Article:
Begin

There are many different types of clustering algorithms that are particularly useful for different situations.
The four most common types are:
### Centroid-based Algorithms
Centroid-based algorithm separate data points based on multiple so-called centroids in the data. Each data point is assigned to a cluster based on its squared distance from the centroid. This is the most commonly used type of clustering.
### Hierarchical Algorithms
Hierarchical algorithms differ from centroid-based algorithms in that they constract a hierarchy among all data points. From this hierarchy, one can choose different sized clusters based on the granularity required for the task at hand. This is normally used on hierarchical data structures like company databases or a taxonomy of animal species.
There are two main types of hierarchical algorithms:
1. Agglomerative clustering - all observations are considered invdividually and then merged into everbigger clusters
2. Divisive cluster - all observations are considered together and then split up int eversmaller clusters
### Distribution-based Algorithms
Distribution-based clustering assumes data is composed of distributions. Therefore, all data points are considered parts of a cluster based on the probability that they belong to a given cluster. As distance from the center of a cluster increases, the probability that the data point belongs to that cluster decreases. This algorithm is only recommended when you know the distribution of your data.

End

What the task asks: List every section heading that appears in the clustering text.

Given information:

Begin

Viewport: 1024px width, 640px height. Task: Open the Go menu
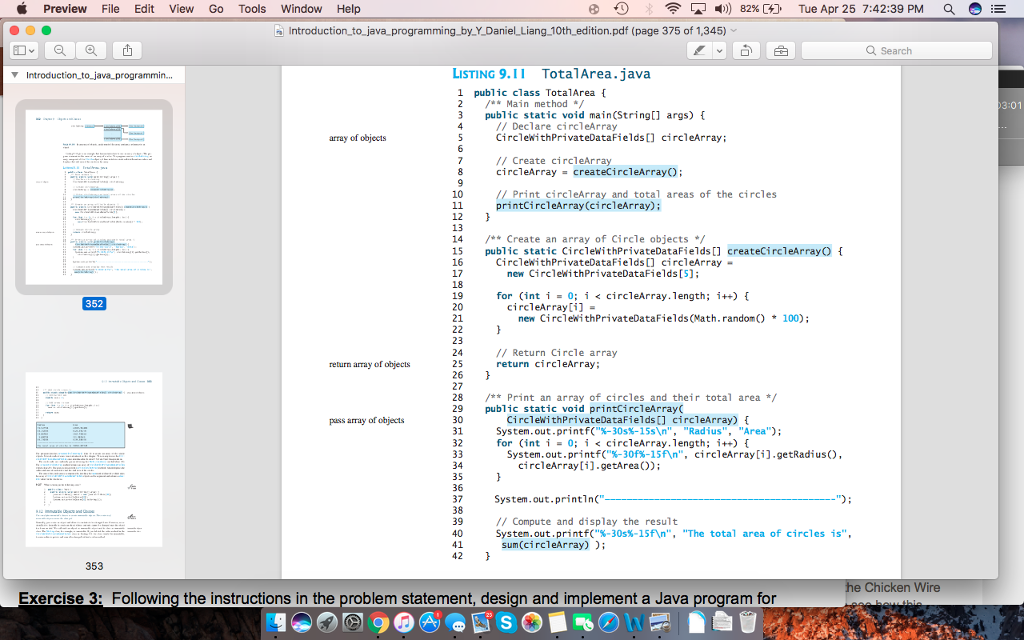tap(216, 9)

End
Begin

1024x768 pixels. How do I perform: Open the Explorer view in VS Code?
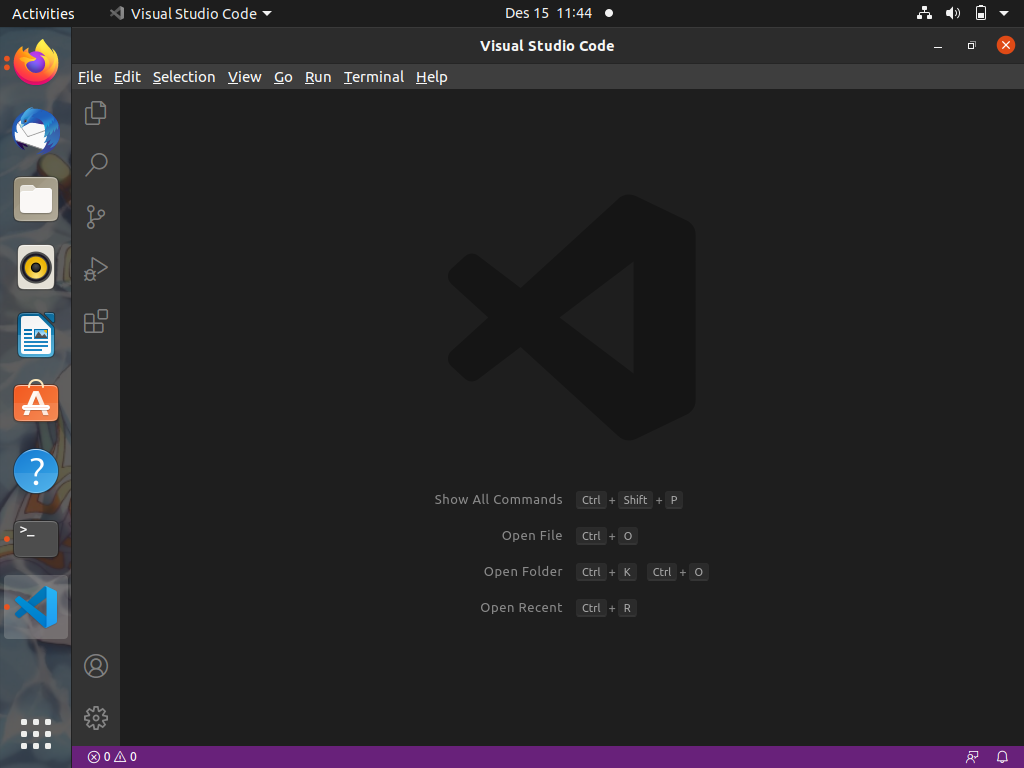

End

Response:
- Centroid-based Algorithms
- Hierarchical Algorithms
- Distribution-based Algorithms